Re: [PATCH 13/14] ib_srp: Implement transport layer ping

David Dillow <dillowda@xxxxxxxx> · Mon, 19 Dec 2011 17:32:11 -0500

On Mon, 2011-12-19 at 05:16 -0500, Bart Van Assche wrote:
> On Mon, Dec 19, 2011 at 12:50 AM, David Dillow <dillowda@xxxxxxxx> wrote:
> > On Thu, 2011-12-01 at 20:11 +0100, Bart Van Assche wrote:
> >> Add a time-based transport layer test such that fail-over in a multipath
> >> setup can happen quickly.
> >
> > Why should this be done in the kernel? multipathd already verifies all
> > paths to a SCSI device are up and that the device is reachable.
> 
> I'm afraid it's impossible to make a transport layer check work
> reliably from user space. As an example, srp_reset_host() blocks the
> SCSI host before reconnecting. Before starting to attempt to
> reconnect, that action does block the SCSI host and hence also all
> transport layer checks issued from user space. I doubt it's possible
> to fix the resulting race between a transport layer reconnect issued
> from srp_reset_host() and a transport layer reconnect triggered from
> user space.

Part of the problem is introduced by allowing for permanent connections
rather than using the familiar dev_loss_tmo and fast_io_fail_tmo
parameters from other SCSI transports. For instance, in the FC
transport, rports are allowed to disappear for up to dev_loss_tmo
seconds before being removed from the SCSI device tree. Until they have
been gone for fast_fail_io_tmo seconds, they are blocked (as is error
handling to prevent offlining devices). Once they have been gone longer
that fast_fail_io_tmo, they become unblocked and new IO will be failed.

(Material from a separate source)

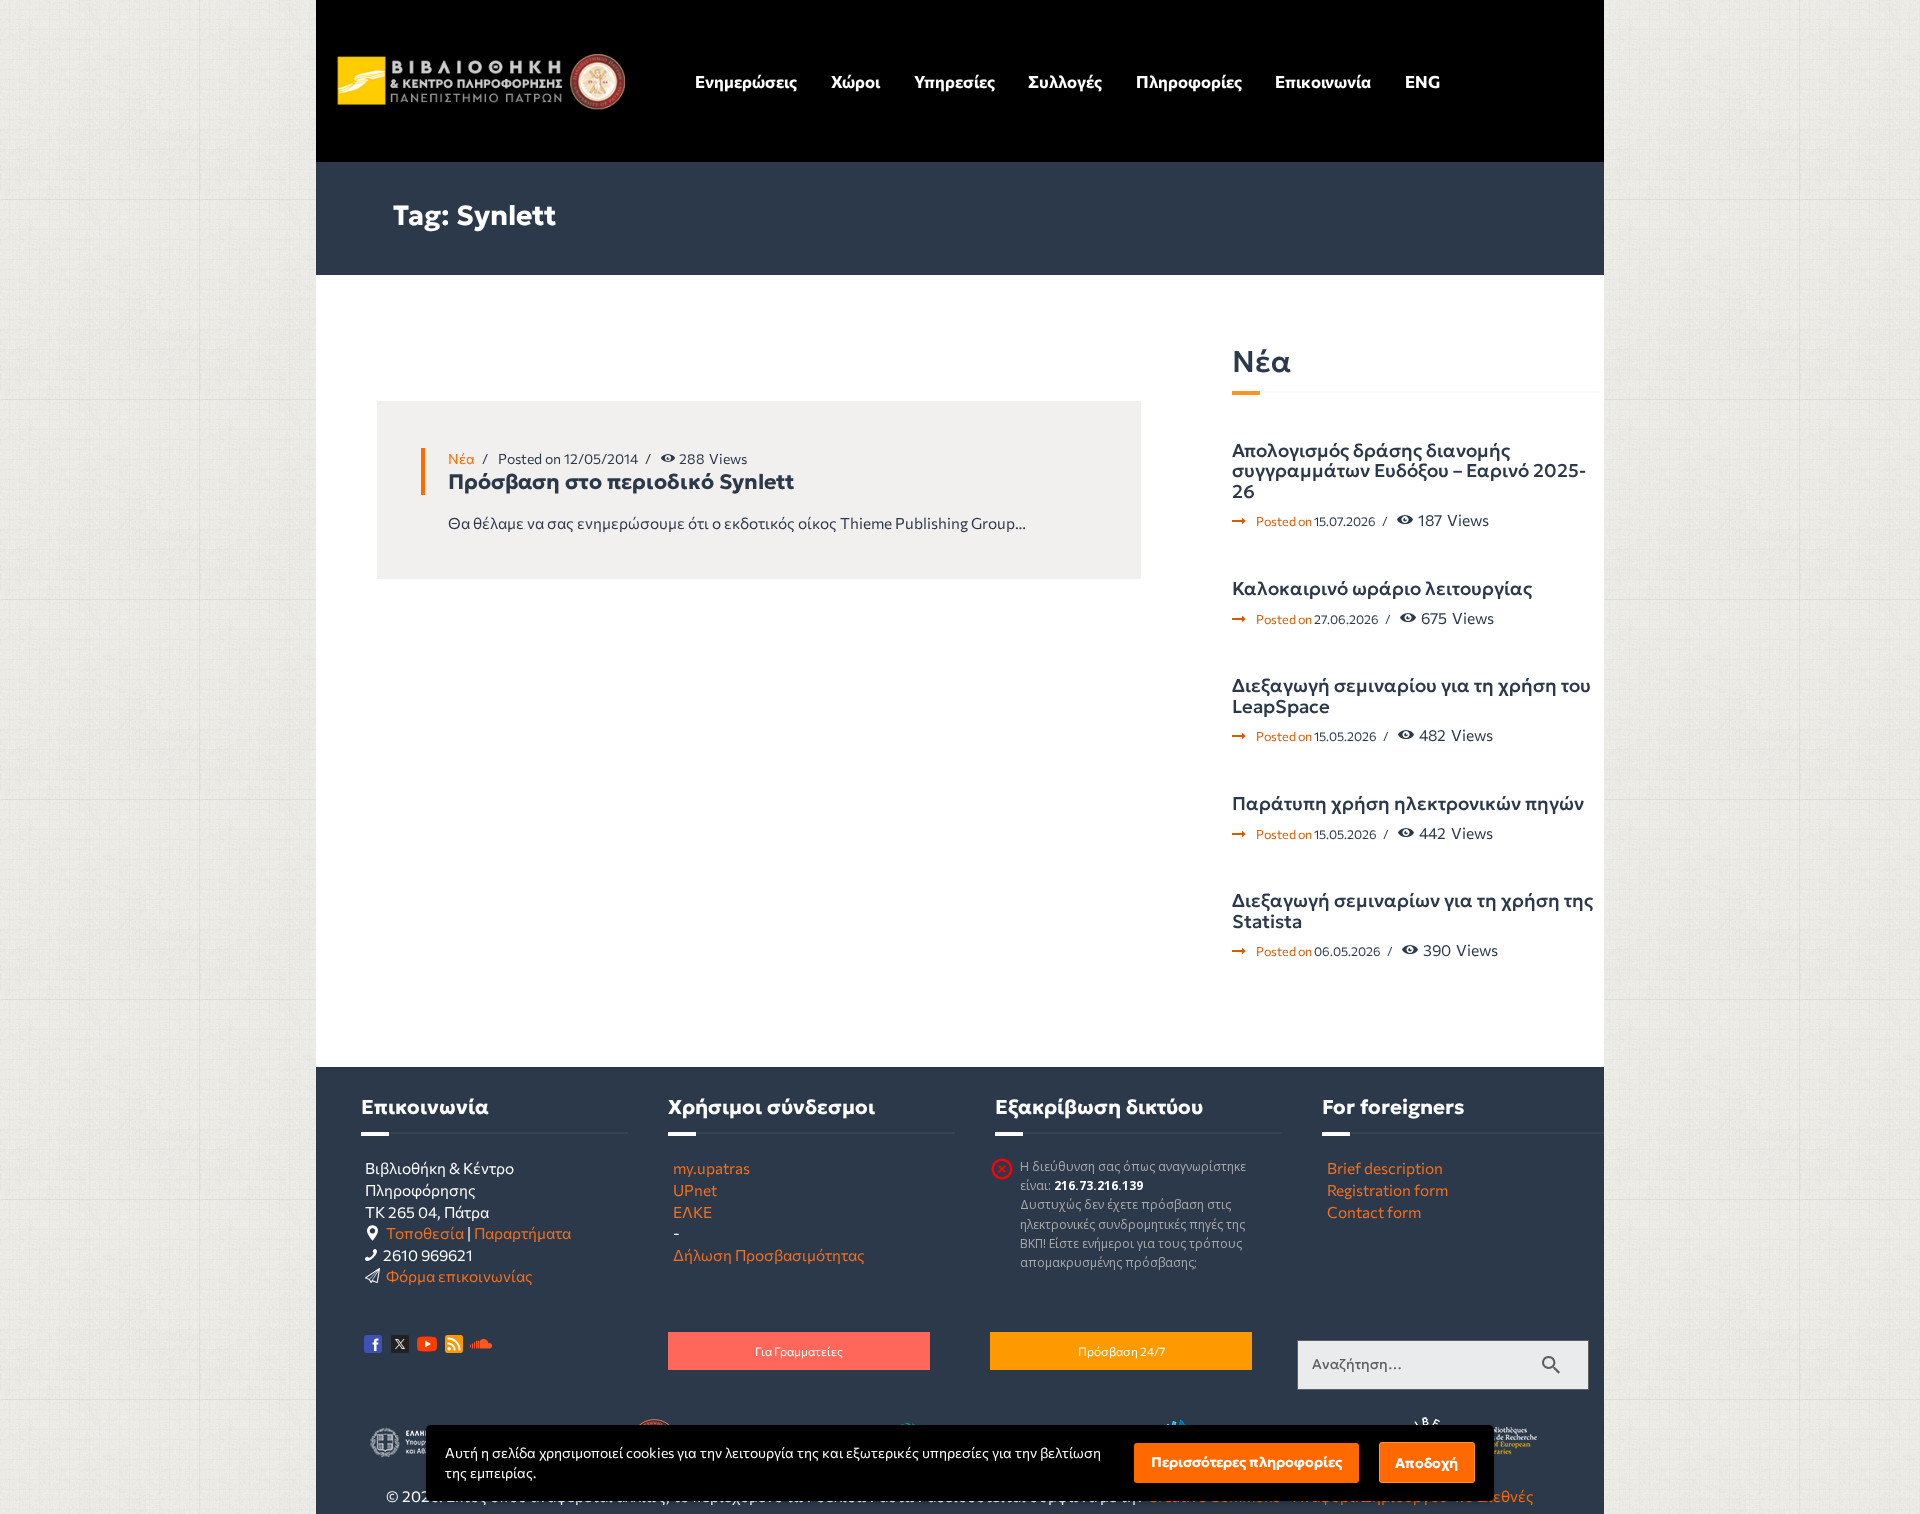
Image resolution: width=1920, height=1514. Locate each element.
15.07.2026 (1345, 521)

Now, the FC transport is probably a bit more complex than we want right
now, but following it (and the SAS transport's) lead should keep us in
sync with where the rest of the SCSI stack is headed.

As for reliability from user space, multipathd checks that the SCSI
initiator is not blocked before checking the liveness of the path;
blocked paths are assumed to be down. It still seems to default to a 30
second timeout for the test TUR/directIO/etc check, and that doesn't
currently look to be configurable (fixable). These timeouts are
independent of the SCSI layer, and will mark a path down for new traffic
without waiting for the lower level timeout.

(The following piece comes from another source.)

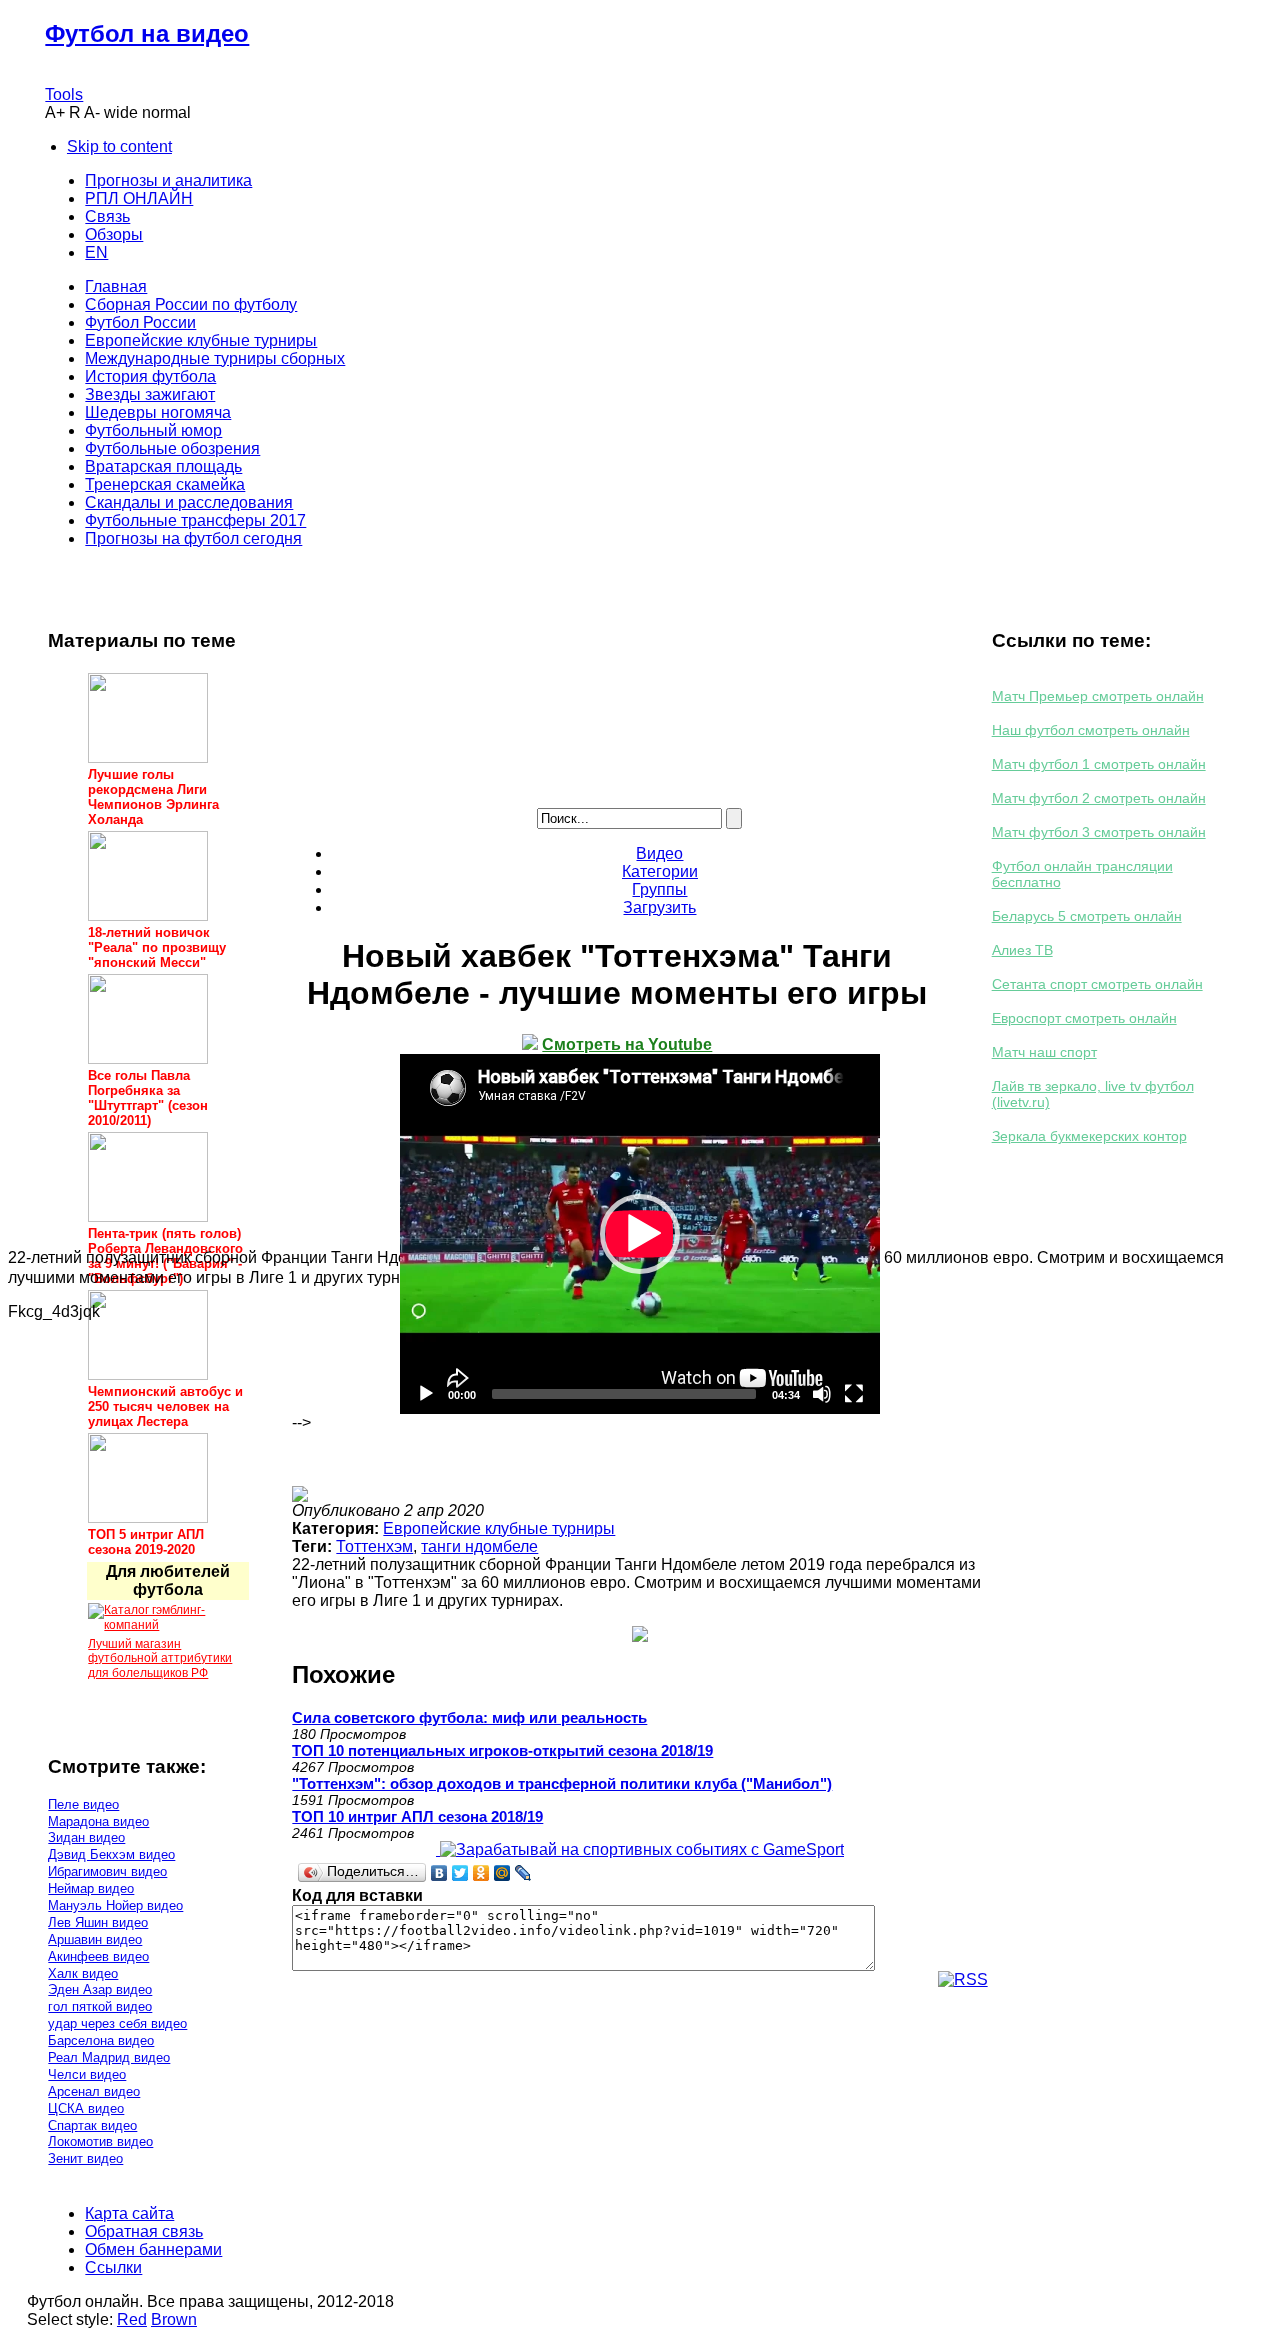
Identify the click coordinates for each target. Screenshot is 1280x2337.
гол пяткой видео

The transport layer reconnect from user space (I'm assuming you were
thinking ioctl or using the sg device) would coordinated by the
SCSI-midlayer, using calls to srp_reset_host(), so I think we avoid any
race condition. Or did you mean a manual reconnect attempt from
manipulating srp_host/X/reconnect_tmo via sysfs -- in which case it is
in our code, so we can certainly avoid race conditions.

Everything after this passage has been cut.